La libertad de Jesús con respecto a la muerte queda expresada, ante todo, en las tres resurrecciones: cuando devuelve el hijo a la viuda de Naím, resucitándole sin esfuerzo alguno, como al pasar (Lc. 8, 11-17)... Luego, cuando restituye la hijita a Jairo, con un gesto suave, amoroso y tierno la niña sólo duerme, de manera que tenemos la impresión de que juega con la muerte y de que este terrible ser le obedece como el sueño se desvanece y cede bajo las manos maternales que despiertan al niño (Mc. 5, 22-43). Finalmente, el grandioso suceso de la resurrección de Lázaro, relatado por San Juan (9, 1-45).

Pero debemos preguntarnos cómo debe considerarse su muerte. Al principio. Jesús no hablaba de ella. Si el pueblo le hubiese acogido, habría se realizado la predicción de los profetas. La Redención hubiera tenido lugar mediante la predicación y la fe y habrá quedado transformada la historia. En tanto subsistió esta posibilidad, parece que Jesús no habló de su propia muerte a no ser que se refiriera a ella vaga y confusamente. Luego los jefes se obstinaron, el pueblo falla, y Jesús no sabemos en qué momento de profundísima vivencia emprende el camino de la muerte, para asegurar con ella la salvación de los hombres.
-------------------------
Responde estas preguntas a partir del fragmento del documento.
1. ¿A quién le devuelve Jesús el hijo que resucita sin esfuerzo alguno?
2. Según el fragmento, ¿qué hace la hijita de Jairo?
3. ¿Mediante qué habría tenido lugar la Redención si el pueblo hubiese acogido a Jesús?
-------------------------
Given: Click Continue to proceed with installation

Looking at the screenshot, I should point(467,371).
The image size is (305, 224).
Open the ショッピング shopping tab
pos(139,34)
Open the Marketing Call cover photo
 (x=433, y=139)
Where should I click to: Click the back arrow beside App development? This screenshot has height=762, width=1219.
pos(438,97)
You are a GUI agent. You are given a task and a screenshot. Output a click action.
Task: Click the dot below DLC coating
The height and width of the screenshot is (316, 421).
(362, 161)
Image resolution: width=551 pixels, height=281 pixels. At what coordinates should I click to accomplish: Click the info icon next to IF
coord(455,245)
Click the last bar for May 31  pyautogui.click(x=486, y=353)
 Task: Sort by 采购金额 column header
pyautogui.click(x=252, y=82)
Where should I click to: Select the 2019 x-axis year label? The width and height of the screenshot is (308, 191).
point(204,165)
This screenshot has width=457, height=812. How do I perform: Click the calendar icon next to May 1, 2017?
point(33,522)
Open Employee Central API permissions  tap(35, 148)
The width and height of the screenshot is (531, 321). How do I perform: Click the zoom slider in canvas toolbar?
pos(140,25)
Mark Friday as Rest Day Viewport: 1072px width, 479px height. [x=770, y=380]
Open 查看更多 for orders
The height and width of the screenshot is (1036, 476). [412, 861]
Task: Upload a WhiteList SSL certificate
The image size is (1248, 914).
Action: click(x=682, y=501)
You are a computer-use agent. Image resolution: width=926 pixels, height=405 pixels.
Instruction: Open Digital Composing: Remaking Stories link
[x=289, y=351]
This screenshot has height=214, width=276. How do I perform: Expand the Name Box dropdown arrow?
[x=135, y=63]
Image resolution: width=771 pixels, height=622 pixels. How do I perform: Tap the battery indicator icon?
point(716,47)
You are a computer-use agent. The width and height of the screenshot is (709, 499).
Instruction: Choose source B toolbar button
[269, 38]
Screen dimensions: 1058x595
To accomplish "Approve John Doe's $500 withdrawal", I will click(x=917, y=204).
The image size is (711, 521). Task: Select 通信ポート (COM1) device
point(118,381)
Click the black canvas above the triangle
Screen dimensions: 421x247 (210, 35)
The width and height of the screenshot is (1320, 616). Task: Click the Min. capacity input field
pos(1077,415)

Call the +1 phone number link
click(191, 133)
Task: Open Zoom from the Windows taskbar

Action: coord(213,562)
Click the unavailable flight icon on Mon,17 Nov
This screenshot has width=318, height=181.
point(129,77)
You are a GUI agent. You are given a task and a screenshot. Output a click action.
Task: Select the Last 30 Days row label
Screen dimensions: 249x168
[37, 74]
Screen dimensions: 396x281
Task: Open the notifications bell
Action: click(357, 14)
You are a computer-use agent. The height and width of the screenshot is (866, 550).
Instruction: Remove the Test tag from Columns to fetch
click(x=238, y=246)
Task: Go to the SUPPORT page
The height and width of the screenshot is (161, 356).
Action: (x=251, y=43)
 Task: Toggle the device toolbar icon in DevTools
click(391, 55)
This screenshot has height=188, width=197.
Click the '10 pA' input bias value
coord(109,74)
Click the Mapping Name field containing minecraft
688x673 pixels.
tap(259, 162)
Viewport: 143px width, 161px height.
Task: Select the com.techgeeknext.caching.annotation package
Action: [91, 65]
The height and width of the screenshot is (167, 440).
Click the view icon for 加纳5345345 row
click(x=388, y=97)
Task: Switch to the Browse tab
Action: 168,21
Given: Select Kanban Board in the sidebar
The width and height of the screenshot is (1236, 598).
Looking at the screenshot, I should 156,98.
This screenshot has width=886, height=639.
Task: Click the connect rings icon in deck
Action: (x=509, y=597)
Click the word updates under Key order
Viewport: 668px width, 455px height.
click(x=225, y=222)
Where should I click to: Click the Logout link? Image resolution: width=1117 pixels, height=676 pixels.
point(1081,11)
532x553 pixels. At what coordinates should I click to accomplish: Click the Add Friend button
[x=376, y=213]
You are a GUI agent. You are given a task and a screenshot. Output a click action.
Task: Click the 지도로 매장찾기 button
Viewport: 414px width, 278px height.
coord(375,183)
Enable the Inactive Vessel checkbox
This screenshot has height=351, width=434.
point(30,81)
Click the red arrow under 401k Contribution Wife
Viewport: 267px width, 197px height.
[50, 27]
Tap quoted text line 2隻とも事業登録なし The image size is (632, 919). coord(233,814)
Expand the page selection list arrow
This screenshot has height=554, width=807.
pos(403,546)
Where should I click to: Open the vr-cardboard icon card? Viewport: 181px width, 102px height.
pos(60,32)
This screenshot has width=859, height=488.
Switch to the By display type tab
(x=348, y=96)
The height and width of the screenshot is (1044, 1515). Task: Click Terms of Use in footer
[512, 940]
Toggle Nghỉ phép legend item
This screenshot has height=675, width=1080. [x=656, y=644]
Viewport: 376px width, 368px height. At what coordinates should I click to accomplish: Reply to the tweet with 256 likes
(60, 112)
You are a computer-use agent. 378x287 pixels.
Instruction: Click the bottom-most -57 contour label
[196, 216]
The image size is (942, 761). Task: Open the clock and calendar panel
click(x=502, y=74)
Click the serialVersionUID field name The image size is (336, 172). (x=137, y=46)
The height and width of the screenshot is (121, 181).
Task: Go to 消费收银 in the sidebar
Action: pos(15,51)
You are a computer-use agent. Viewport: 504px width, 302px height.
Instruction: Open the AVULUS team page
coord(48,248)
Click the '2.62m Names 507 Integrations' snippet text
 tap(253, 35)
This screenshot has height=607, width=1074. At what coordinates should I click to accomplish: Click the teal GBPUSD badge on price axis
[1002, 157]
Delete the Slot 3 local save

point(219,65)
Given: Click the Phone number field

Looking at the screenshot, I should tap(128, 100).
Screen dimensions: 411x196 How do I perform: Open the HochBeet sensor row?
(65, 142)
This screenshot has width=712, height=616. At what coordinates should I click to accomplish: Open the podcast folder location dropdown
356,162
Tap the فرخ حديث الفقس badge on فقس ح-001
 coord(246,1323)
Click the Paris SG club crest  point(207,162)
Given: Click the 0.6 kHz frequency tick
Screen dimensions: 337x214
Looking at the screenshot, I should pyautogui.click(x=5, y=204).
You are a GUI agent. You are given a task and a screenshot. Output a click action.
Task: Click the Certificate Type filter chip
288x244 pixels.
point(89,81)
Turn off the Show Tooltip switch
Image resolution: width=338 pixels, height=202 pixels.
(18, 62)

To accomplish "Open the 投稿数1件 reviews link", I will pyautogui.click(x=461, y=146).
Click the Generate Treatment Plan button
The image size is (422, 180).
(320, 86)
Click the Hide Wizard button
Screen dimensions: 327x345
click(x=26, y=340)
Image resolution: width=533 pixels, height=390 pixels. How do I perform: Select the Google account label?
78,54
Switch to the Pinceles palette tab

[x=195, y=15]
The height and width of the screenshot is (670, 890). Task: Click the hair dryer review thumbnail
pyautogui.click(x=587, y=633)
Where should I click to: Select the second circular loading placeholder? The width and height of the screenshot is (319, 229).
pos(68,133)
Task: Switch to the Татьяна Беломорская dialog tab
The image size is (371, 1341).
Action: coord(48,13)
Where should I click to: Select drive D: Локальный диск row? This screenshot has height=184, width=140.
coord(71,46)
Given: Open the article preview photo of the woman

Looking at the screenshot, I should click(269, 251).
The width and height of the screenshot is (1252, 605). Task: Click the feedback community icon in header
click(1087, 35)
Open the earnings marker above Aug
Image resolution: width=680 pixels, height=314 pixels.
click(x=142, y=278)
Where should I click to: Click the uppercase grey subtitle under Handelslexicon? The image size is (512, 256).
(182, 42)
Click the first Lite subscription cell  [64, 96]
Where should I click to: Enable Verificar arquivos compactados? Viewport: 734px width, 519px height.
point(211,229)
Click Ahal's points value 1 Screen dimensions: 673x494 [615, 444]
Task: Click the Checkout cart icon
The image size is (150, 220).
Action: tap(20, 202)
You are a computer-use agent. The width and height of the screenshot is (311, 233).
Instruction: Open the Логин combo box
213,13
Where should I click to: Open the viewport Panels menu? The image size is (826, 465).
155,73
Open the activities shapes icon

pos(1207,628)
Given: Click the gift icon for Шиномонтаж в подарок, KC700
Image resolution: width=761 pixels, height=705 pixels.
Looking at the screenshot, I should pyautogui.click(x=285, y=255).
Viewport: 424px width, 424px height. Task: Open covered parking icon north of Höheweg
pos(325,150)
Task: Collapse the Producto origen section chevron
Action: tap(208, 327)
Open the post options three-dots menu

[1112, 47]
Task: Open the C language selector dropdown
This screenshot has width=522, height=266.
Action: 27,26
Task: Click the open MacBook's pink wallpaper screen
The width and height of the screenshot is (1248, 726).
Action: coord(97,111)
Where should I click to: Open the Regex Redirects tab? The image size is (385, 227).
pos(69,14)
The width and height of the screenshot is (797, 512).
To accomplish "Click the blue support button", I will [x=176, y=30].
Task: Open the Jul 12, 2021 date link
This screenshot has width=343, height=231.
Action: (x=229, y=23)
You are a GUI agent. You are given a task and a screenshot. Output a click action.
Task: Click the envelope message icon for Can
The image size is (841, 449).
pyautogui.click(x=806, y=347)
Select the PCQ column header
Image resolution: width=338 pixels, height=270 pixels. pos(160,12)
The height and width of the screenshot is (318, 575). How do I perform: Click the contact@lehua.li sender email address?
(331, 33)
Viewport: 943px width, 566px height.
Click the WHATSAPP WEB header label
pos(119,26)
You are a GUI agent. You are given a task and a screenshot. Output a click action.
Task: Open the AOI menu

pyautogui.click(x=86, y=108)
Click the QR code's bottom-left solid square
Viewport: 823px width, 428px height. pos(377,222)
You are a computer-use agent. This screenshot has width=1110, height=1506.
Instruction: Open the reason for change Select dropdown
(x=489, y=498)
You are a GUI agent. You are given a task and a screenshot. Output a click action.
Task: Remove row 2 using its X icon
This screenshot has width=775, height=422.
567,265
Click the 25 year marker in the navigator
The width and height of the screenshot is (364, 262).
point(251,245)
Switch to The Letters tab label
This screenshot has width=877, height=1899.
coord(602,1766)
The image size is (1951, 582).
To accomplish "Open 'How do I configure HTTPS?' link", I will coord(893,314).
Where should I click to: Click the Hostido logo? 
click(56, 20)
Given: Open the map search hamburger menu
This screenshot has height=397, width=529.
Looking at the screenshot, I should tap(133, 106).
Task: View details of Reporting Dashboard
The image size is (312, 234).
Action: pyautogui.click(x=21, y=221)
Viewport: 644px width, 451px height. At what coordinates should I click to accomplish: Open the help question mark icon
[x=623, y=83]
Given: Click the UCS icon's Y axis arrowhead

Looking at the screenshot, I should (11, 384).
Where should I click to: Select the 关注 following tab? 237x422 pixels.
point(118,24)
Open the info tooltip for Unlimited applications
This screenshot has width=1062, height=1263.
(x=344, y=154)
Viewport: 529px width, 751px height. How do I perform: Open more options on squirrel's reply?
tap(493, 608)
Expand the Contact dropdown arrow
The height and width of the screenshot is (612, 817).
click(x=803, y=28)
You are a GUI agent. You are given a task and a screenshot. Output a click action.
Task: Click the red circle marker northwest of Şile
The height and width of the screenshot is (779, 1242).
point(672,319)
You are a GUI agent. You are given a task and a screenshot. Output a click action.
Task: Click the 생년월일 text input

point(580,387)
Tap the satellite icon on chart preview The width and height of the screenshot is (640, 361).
-------------------------
Solución del ejercicio »
1. A la viuda de Naím.
2. Sólo duerme.
3. Mediante la predicación y la fe.